Friday, August 12, 2005

Defending America From The Truth

There's been much talk of Able Danger in the last week -- the report that Mohammed Atta and 3 other 9/11 terrorists came to the attention of elite military intelligence. But, because of the legal Wall, erected by Janet Reno and Jamie Gorelick, that blocked intelligence on terrorists from being shared with law enforcement, no one in law enforcement was able to act on that information.

The question in the last few days is why did the 9/11 Commission not report on Able Danger? As it turns out, they were twice briefed on it. And suspicion is beginning to fall on the composition of the Comission itself, since Jamie Gorelick, responsible for the creation of the Wall, was also, herself, a Commissioner.

Deborah Orin, writing in the NYPost, points out:
Gorelick's defenders might argue that hindsight is 20-20. But that excuse doesn't work in this case, because she was warned way back then — when the see-no-evil wall was created.

That warning came right from the front line in the War on Terror — from Manhattan U.S. Attorney Mary Jo White, who headed up key terror probes like the prosecutions for the first World Trade Center bombing in 1993.

White — herself a Clinton appointee — wrote directly to Reno that the wall was a big mistake.

"It is hard to be totally comfortable with instructions to the FBI prohibiting contact with the United States Attorney's Offices when such prohibitions are not legally required," White wrote on June 13, 1995.

"The most effective way to combat terrorism is with as few labels and walls as possible so that wherever permissible, the right and left hands are communicating."

That memo surfaced during the 9/11 hearings. But The Post has learned that White was so upset that she bitterly protested with another memo — a scathing one — after Reno and Gorelick refused to tear down the wall.

With eerie foresight, White warned that the Reno-Gorelick wall hindered law enforcement and could cost lives, according to sources familiar with the memo — which is still secret.
Last year, the Commission made a very big deal out of the fact that it was not going to blame either the Clinton Administration or the Bush Administration for the intelligence failures that led to 9/11. Because that would politicize the process.

If this fact had been known, there would have been no way to stop blame from being laid since this whole intelligence debacle, from start to finish, took place during the Clinton Administration. So, in other words, in order to keep the process from becoming politicized, they withheld the truth, thus defeating their entire purpose for existence.

I'm just speculating here on the hard negotiations that would have gone on in order to suppress this information -- because it would not have damaged the hawks.

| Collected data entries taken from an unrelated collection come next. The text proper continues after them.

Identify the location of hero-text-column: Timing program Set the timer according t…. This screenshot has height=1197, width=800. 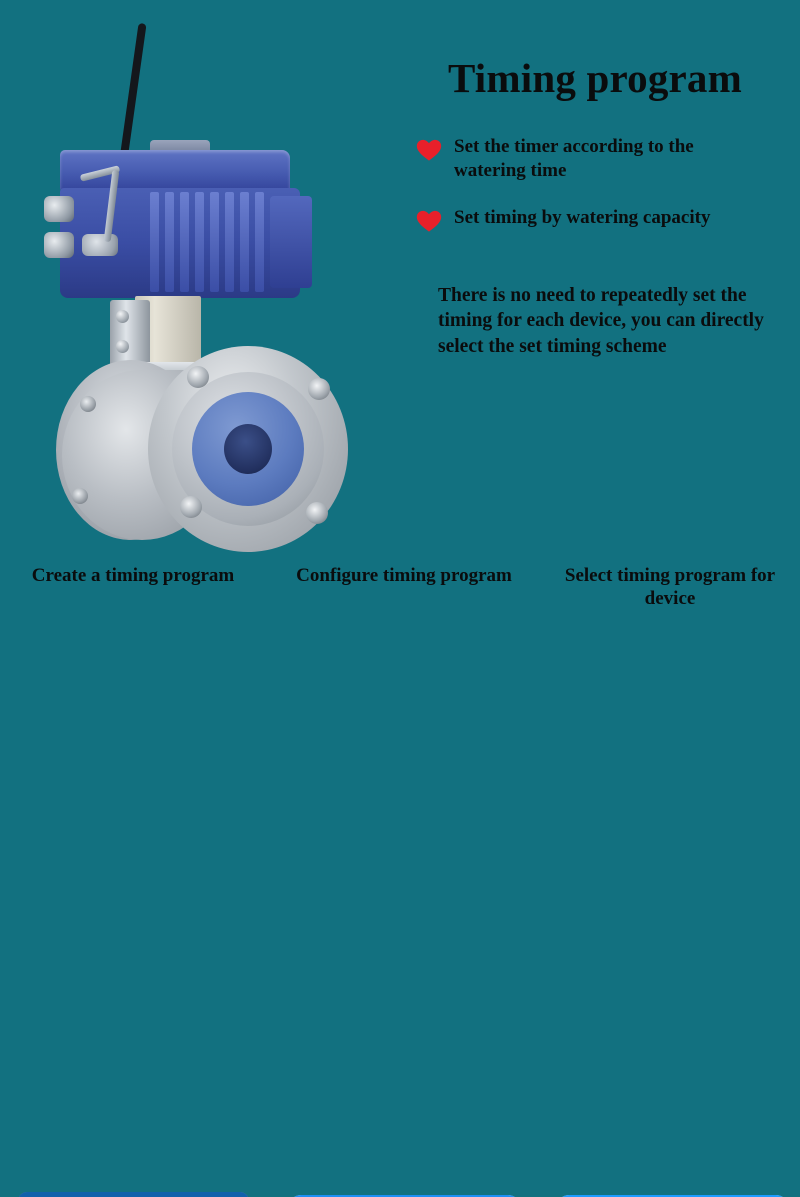
(595, 208).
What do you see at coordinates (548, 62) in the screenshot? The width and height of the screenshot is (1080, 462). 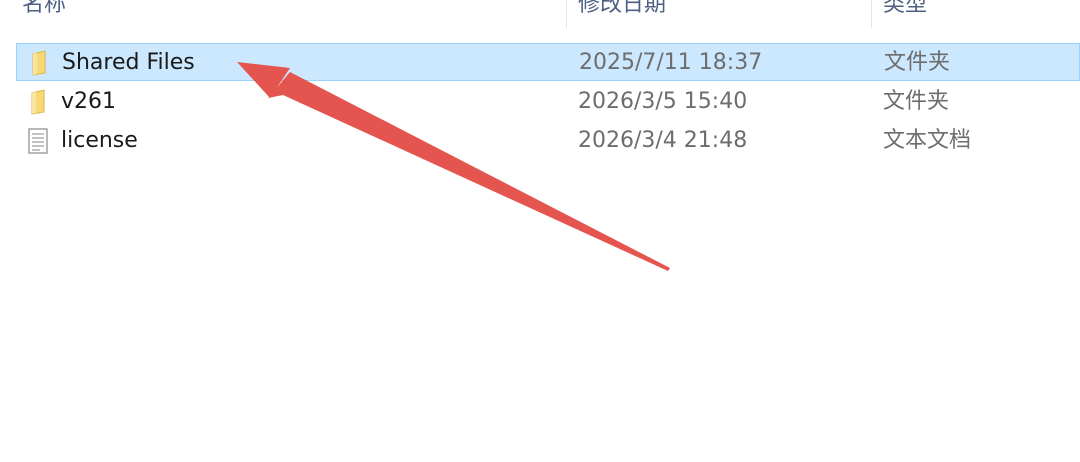 I see `file-row-shared-files: Shared Files 2025/7/11 18:37 文件夹` at bounding box center [548, 62].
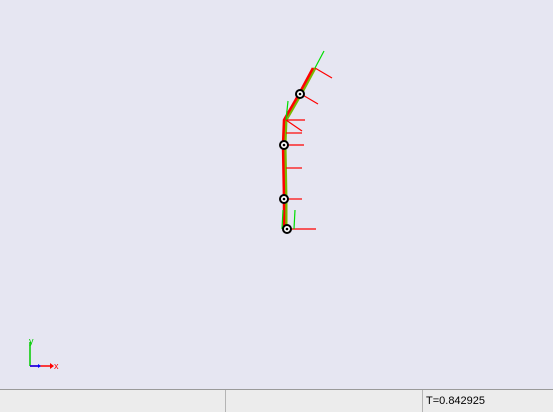 Image resolution: width=553 pixels, height=412 pixels. I want to click on status-cell-left, so click(112, 401).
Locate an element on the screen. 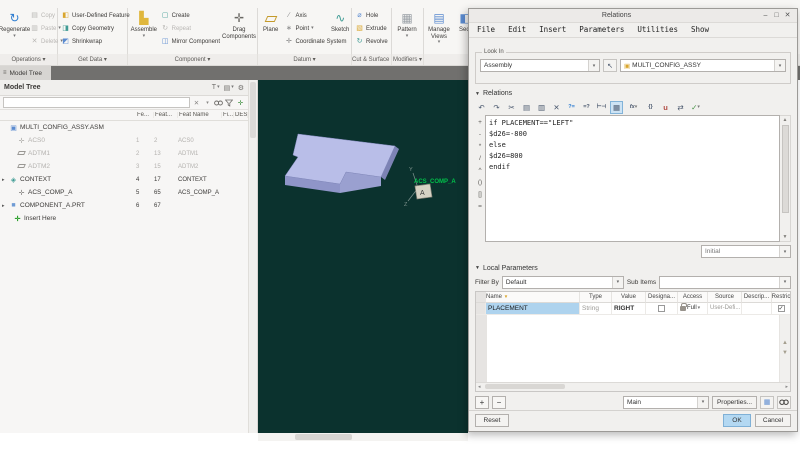 The width and height of the screenshot is (800, 450). evaluate-button: =? is located at coordinates (586, 108).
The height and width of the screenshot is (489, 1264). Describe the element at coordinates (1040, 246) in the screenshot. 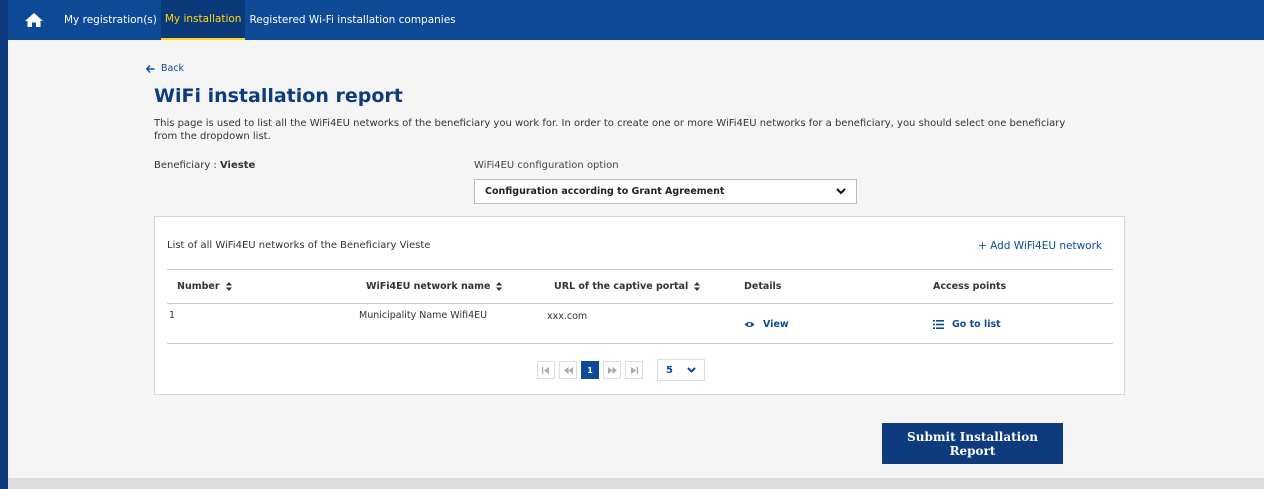

I see `add-network-link: + Add WiFi4EU network` at that location.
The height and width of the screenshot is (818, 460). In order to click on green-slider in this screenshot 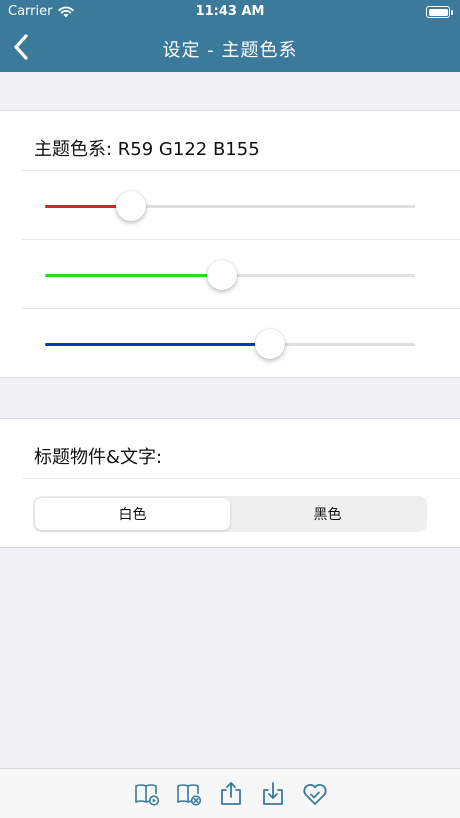, I will do `click(230, 275)`.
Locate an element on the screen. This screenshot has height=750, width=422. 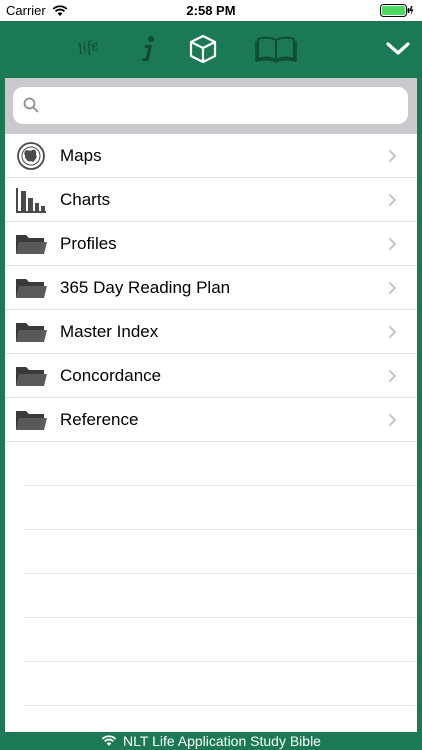
footer-title: NLT Life Application Study Bible is located at coordinates (222, 741).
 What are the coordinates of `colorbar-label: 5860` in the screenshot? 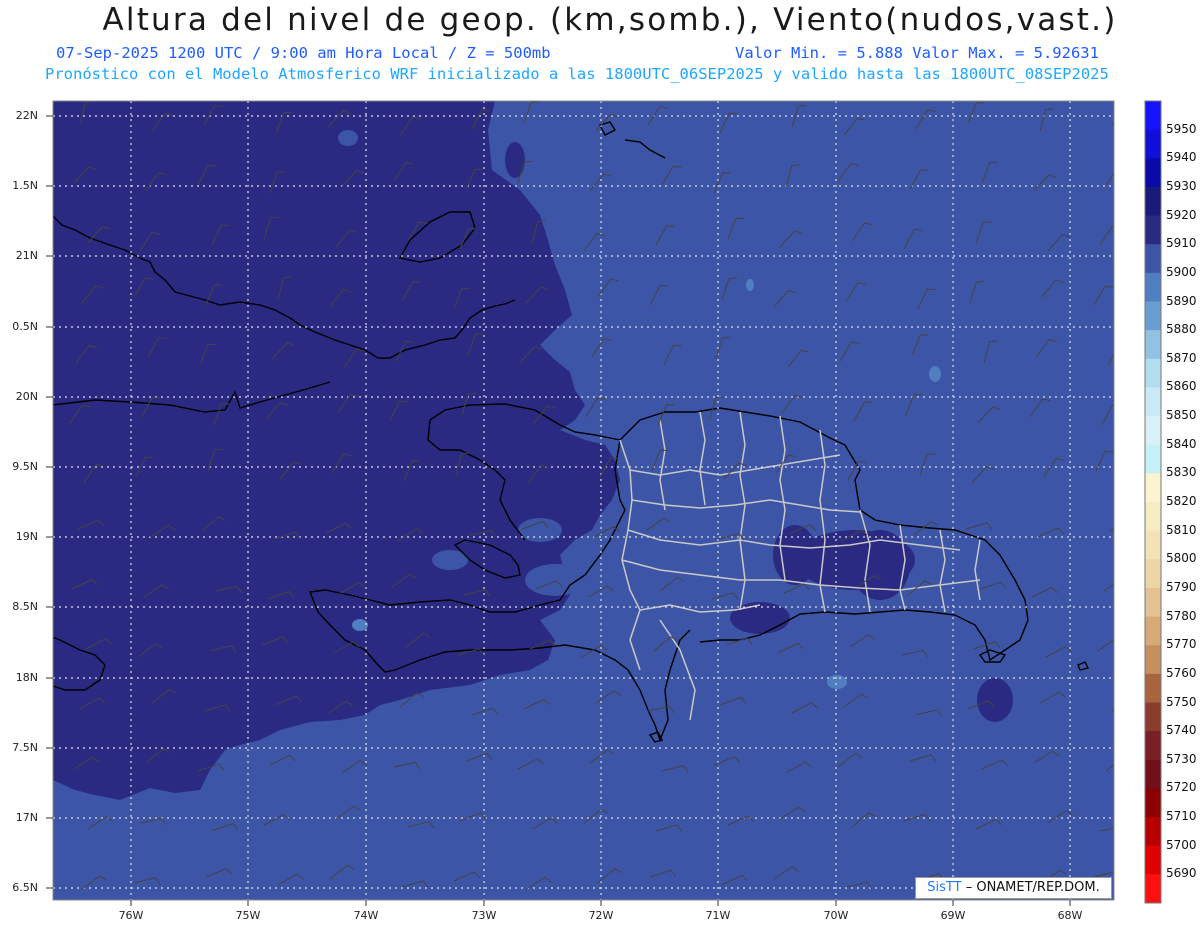 It's located at (1182, 386).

At the Corner, John Podhoretz points out another reason the Commission may have suppressed its information about the Able Danger report.
The 9/11 Commission staff did hear about intelligence-gathering efforts that hit pay dirt on the whereabouts of Mohammed Atta -- in 1999 -- and deliberately chose to omit word of those efforts.

And why? Because to do so might upset the timeline the Commission had established on Atta.

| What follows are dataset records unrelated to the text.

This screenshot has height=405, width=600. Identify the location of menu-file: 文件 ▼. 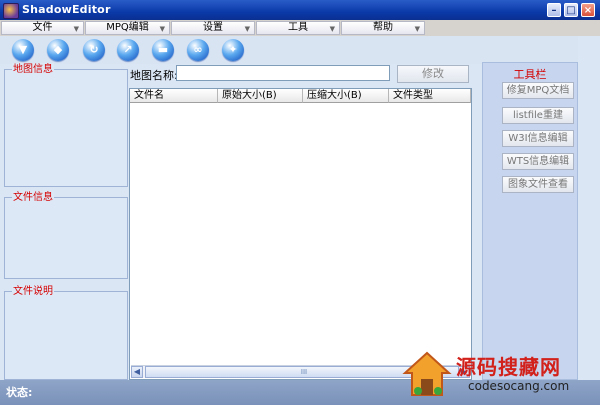
(42, 28).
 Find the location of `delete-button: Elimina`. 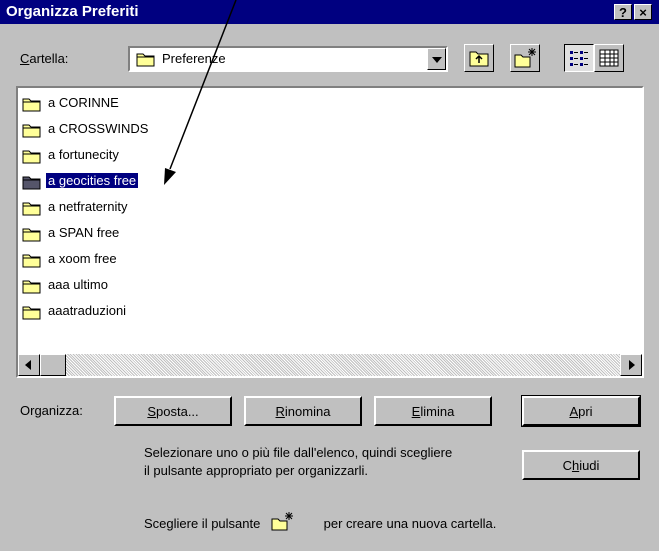

delete-button: Elimina is located at coordinates (433, 411).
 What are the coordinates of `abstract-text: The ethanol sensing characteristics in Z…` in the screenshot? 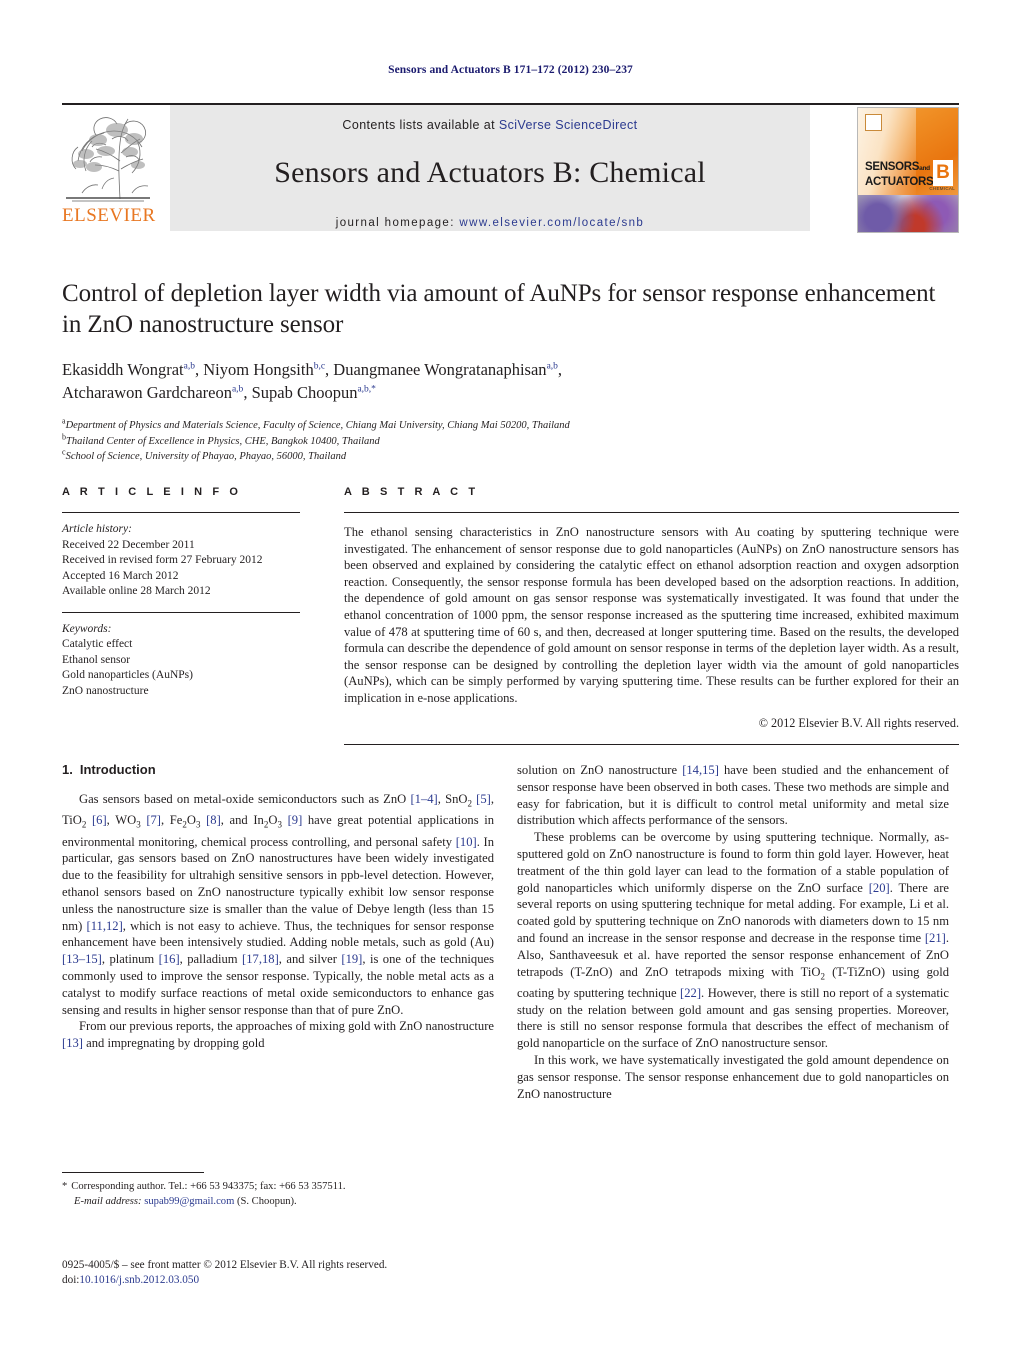 It's located at (652, 615).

And why is that significant? Because the Mohammed Atta timeline established by the Commission pointedly insisted Atta did not meet with an Iraqi intelligence agent in Prague.

And why is that significant? Because debunking the Atta-Iraq connection was of vital importance to Democrats, who had become focused almost obsessively on the preposterous notion that there was no relation whatever between Al Qaeda and Iraq -- that Al Qaeda and Iraq might even have been enemies.
He thinks this is going to be the biggest story of the summer.

Gee and I thought that was Natalee Holloway.

For an article that gives an excellent presentation of the situation to date, see: Atta Report Hints Solons May Have Acted Too Quickly, which includes this tidbit:
Most privacy advocates appear to be unmoved by the news that data mining could have helped the government find the September 11 hijackers in advance.

"It actually does not cause us to rethink this," a legislative counsel for the American Civil Liberties Union, Timothy Sparapani, said. "The American public's most sensitive personally identifiable information should not be subjected to this kind of experiment unless and until we have some kind of confidence that society is going to get some kind of tangible benefit out of it."

However, Mr. Sparapani said the failure to act on the information that was developed does merit investigation. "The problem is nobody conveyed it to anyone who could do anything about it. It says to me enormous structural divisions in the intelligence community need to be overcome," he said.
UPDATE: At the Corner, Andy McCarthy has a must-read series of inquiries speculating on a connection between Sandy Berger's activities in, ahem, innocently misappropriating classified documents from the archive and the Timeline of the 9/11 Commission.

It all comes down to What did they know about Able Danger and when did they know it. Was this omission and the subsequent document grab all Democrat about ass-covering at a time when political sensitivities, with the emphasis on the war on terror were very high, just before the 2004 election?